Could you copy every line from the material below in which "value" appears?

•••

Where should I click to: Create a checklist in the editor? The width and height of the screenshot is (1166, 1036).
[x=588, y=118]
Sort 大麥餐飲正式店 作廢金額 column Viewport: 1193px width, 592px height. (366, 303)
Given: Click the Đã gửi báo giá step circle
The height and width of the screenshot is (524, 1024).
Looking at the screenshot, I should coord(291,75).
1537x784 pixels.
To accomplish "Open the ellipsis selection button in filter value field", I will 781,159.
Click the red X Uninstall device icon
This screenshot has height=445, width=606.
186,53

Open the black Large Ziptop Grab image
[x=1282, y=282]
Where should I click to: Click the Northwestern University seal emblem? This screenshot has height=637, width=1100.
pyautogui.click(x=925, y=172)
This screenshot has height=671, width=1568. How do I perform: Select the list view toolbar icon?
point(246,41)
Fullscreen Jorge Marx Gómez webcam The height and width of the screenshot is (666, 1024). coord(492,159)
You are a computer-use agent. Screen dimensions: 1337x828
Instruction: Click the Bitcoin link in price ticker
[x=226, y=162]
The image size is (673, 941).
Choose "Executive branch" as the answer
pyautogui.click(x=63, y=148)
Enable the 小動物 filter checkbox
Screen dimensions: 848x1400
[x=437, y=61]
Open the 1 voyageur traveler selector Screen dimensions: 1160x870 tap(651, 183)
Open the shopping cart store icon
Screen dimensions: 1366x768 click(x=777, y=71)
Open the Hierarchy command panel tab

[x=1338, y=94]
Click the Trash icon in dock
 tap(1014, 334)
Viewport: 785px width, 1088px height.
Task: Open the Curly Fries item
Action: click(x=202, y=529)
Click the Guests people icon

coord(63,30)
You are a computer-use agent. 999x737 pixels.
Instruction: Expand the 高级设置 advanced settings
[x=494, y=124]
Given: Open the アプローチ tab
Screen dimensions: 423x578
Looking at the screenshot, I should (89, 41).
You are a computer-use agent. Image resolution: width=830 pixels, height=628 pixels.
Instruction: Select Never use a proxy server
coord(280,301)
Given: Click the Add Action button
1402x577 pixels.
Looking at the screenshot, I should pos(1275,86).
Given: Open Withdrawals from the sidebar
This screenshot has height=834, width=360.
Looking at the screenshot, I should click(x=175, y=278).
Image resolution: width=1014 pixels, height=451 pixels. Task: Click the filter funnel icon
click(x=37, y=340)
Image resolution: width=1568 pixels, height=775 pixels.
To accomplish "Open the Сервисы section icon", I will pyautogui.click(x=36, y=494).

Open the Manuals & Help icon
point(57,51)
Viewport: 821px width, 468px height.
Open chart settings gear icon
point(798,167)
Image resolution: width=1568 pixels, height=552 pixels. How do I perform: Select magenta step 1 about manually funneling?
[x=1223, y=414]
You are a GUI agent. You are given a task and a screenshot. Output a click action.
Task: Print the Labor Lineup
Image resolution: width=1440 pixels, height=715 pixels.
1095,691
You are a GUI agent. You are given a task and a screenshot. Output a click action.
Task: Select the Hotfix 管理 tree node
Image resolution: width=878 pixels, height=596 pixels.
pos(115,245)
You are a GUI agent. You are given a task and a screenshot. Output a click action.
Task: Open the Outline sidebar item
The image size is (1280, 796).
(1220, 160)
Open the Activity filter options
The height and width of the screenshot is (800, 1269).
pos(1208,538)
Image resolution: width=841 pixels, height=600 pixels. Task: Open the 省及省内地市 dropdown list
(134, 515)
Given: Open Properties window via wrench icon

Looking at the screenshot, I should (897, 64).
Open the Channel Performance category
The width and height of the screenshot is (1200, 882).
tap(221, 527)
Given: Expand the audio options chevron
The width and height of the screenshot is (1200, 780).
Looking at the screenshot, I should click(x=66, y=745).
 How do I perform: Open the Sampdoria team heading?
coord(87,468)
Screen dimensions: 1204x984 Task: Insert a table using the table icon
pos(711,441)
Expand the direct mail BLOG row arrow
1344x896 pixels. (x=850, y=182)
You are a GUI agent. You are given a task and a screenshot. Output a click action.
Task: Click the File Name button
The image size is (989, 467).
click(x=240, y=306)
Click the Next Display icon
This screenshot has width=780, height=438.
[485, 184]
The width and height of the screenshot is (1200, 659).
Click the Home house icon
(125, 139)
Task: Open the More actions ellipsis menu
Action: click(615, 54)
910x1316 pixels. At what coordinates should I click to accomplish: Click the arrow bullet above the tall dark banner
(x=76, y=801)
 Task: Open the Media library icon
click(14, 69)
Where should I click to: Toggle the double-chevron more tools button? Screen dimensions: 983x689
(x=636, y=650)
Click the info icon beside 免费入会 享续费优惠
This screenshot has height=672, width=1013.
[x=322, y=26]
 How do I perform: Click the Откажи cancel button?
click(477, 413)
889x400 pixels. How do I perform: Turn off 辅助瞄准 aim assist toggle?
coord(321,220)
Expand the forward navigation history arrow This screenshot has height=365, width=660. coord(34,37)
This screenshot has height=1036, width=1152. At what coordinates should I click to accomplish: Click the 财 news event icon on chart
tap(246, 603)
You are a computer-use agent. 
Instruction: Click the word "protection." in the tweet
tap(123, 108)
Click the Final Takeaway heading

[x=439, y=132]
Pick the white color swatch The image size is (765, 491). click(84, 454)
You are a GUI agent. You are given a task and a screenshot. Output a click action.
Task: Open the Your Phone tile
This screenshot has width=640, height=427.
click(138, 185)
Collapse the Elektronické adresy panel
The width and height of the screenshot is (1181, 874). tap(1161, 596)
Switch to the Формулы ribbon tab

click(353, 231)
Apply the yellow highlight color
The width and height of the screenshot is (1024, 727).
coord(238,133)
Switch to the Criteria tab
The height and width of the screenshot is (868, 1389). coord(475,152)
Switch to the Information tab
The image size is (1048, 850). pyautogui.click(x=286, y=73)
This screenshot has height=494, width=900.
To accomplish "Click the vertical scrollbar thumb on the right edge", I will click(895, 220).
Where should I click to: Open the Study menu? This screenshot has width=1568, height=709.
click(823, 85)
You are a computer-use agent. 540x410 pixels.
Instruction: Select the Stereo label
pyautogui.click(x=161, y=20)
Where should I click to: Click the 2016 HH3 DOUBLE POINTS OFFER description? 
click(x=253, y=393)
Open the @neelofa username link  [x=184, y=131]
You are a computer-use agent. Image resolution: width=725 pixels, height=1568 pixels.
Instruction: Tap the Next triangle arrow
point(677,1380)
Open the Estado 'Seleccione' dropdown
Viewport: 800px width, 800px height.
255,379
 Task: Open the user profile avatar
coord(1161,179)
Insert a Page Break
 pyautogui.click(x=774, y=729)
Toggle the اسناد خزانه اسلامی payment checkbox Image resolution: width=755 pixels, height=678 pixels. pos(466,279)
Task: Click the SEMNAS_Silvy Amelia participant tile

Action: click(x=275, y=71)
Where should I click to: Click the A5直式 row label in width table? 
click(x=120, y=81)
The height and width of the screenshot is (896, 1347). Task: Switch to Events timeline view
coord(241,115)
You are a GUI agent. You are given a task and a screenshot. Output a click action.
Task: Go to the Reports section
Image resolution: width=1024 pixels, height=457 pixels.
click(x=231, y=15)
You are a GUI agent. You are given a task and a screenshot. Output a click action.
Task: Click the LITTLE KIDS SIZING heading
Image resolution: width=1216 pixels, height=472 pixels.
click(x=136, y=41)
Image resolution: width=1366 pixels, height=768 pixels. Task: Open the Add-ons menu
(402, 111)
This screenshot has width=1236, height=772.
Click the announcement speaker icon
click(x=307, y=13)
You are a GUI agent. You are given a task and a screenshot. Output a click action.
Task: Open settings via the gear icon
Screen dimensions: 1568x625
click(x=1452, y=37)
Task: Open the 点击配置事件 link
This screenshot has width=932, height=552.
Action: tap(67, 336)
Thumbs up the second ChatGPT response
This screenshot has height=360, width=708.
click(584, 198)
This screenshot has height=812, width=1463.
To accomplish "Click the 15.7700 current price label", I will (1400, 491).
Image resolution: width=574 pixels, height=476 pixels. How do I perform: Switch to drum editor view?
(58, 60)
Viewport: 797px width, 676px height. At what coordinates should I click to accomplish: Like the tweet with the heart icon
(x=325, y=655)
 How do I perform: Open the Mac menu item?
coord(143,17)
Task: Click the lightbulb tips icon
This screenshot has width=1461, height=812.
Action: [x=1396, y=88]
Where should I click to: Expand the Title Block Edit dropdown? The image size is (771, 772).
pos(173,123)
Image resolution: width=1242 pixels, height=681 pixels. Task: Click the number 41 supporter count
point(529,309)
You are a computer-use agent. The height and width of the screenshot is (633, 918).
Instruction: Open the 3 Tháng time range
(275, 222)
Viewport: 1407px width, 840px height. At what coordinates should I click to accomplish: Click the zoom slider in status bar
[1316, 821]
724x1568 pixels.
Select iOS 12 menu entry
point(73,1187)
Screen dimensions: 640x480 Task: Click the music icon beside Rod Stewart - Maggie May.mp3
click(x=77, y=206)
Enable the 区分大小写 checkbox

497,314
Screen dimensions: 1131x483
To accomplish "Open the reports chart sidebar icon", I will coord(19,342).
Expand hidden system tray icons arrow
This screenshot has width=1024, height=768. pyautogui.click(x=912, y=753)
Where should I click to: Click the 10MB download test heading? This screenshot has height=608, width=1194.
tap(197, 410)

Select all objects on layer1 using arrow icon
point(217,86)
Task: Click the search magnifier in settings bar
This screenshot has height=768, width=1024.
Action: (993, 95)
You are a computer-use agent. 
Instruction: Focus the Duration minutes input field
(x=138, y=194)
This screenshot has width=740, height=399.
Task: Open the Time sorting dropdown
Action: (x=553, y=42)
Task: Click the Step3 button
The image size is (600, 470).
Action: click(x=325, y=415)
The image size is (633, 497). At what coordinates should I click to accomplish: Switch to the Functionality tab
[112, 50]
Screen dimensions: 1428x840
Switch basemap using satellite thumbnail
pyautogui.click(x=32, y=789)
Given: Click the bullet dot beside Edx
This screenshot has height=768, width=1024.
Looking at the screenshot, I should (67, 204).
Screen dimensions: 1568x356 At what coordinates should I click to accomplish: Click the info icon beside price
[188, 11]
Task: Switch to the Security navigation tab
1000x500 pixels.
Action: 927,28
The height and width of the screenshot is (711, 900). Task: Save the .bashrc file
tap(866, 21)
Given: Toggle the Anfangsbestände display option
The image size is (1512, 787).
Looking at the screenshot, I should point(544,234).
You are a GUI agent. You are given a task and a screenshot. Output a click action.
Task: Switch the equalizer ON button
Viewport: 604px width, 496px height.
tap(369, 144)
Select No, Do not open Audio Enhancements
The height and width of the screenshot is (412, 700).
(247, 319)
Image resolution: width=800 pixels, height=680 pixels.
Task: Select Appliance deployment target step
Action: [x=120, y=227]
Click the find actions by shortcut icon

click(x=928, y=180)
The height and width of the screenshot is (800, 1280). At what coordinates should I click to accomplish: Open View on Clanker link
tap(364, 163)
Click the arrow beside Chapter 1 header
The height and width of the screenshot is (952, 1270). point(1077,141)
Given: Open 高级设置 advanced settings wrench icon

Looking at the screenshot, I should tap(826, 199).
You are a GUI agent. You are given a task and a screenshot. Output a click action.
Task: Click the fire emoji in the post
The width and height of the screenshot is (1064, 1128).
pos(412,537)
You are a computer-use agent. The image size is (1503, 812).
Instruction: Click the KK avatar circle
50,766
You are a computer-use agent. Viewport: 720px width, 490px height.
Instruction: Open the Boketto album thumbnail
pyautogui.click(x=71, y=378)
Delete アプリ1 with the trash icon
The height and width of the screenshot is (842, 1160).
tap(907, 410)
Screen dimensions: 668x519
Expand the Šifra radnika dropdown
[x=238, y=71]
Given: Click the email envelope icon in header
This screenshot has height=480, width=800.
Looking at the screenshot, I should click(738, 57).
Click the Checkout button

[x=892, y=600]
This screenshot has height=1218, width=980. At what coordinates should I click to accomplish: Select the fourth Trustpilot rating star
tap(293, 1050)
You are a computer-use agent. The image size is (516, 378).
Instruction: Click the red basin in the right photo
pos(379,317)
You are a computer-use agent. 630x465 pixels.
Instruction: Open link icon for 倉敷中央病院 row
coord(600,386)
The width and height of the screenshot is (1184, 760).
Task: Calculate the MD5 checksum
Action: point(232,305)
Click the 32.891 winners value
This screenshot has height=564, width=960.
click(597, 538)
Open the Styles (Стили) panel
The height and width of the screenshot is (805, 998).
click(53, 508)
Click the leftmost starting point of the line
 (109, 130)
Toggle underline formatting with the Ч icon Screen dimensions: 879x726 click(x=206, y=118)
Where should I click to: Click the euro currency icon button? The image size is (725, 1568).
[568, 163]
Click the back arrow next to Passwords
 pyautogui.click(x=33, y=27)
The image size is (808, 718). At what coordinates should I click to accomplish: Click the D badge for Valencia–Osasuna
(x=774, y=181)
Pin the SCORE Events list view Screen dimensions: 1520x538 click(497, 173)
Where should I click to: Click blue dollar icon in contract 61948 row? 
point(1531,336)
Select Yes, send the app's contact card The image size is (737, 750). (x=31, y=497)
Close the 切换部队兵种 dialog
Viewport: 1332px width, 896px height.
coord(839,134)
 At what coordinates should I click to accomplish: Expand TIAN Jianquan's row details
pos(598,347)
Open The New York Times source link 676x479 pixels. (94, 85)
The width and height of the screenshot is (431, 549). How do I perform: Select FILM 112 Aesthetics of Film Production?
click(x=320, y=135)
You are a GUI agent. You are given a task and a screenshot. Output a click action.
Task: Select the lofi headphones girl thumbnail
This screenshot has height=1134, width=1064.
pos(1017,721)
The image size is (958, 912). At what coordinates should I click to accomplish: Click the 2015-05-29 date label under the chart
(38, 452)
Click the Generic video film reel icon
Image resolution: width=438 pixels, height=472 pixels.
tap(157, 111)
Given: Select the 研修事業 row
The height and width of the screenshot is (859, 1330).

•••

• [Answer for this exercise]:
To accomplish "Open the ellipsis selection button in filter value field", I will 781,159.
Click the 32.891 winners value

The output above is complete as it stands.